There are two basic types of answers for survey questions: closed-ended and open-ended. Most questions are closed-ended, meaning that the people answering the questions are given a list of options from which to choose. They cannot just give whatever answer they want, although sometimes an “other” option is included for those who do not want to choose any of the existing options. Those writing the survey carefully choose which answer options to put with each question, ideally making sure that the options do not overlap but are general enough to capture the vast majority of opinion on an issue.
Sometimes questions are open-ended, meaning the poll-taker can answer the question however they want. Over the telephone an interviewer will record what the respondent says, and for online or any type of self-administered survey the respondent will write or type out their answer. The disadvantage to this type of question is that answers are difficult to analyze. In a survey of 1,000 people you will have up to 1,000 different responses, which are much more difficult to summarize and work with. For this reason, most survey questions are closed-ended.
Asking the same question in closed-ended and open-ended format can produce different results. For example, when respondents are given a slate of candidates from which to choose their preference, they will most often choose one from the list. However, if the respondents have to come up with a name on their own (the question is open-ended), the answers will be different, and as illustrated by the example here, sometimes more will be undecided about their preferences without the list.
For more information:
American Association for Public Opinion Research on question wording, order, and response options
Oxford Handbook of Survey Research on Question and Questionnaire Design
Sage Encyclopedia of Survey Research Methods on question order (subscription required)
I’m on the federal “do not call” list. Why do I still get phone calls from pollsters and survey researchers?
Survey research and polls are not restricted by the federal Do Not Call Registry. The registry was created to prevent telemarketers from making unwanted calls to those phone numbers on the list. Survey research and polling were explicitly exempted from this policy since they are not selling anything, but are only asking for opinions. Most survey companies will respect any request to be removed from the contact list, but remember that you could still receive survey calls from other companies.
For more information:
The American Association for Public Opinion Research on survey research and the Do Not Call Registry
The Federal Trade Commission’s Do Not Call Registry page.

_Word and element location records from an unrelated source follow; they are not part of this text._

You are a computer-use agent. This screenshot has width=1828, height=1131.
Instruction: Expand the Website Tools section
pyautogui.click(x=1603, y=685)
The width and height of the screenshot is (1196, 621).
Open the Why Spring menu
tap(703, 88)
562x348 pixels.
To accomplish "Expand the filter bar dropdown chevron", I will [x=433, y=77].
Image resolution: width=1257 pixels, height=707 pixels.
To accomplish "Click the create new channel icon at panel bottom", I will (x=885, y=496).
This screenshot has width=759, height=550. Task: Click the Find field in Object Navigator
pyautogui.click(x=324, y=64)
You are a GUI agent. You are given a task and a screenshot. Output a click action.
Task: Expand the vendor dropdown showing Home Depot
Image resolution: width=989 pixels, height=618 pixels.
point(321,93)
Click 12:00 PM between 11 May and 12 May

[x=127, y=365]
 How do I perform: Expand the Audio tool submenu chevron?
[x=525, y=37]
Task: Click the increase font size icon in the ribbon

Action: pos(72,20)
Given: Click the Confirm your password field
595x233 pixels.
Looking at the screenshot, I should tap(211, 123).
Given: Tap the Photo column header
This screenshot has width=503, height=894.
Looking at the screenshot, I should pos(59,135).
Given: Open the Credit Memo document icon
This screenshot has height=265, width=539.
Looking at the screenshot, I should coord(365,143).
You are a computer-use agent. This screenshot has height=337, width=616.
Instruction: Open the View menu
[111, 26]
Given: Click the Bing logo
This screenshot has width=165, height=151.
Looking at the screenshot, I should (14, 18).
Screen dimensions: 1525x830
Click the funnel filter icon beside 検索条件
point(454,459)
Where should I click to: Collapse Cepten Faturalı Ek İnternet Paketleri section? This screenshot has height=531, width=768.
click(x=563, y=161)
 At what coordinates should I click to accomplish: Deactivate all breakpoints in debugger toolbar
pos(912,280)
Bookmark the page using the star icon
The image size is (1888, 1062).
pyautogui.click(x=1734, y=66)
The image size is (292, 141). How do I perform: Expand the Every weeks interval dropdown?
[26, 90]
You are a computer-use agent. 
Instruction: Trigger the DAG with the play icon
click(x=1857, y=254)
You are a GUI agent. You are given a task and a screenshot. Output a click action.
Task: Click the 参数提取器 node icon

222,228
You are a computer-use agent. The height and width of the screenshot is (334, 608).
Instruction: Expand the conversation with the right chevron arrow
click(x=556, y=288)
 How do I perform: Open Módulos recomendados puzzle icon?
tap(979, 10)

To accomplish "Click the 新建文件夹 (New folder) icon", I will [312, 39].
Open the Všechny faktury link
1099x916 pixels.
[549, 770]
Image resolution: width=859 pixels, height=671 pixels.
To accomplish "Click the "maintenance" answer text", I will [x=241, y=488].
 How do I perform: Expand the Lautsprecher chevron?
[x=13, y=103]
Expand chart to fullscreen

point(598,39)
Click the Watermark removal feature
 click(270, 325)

I’ve never known anyone who has the opinion reported in that poll. How can the poll be accurate when everyone I know thinks something else?
People tend to live and work with people like them. They might think there’s a lot of diversity within their group of friends and coworkers, but odds are it’s not as diverse as they think. A survey is designed to include every possible demographic and type of individual that exists in the population, even those with very different views than most. In this way, the survey is probably more representative of the population than any one person’s network, and more diverse. Remember that there are well over 300 million people in the United States, so chances are a good number of them have very different views. Even if a small proportion of people share the views that you think are dominant, that’s a lot of people.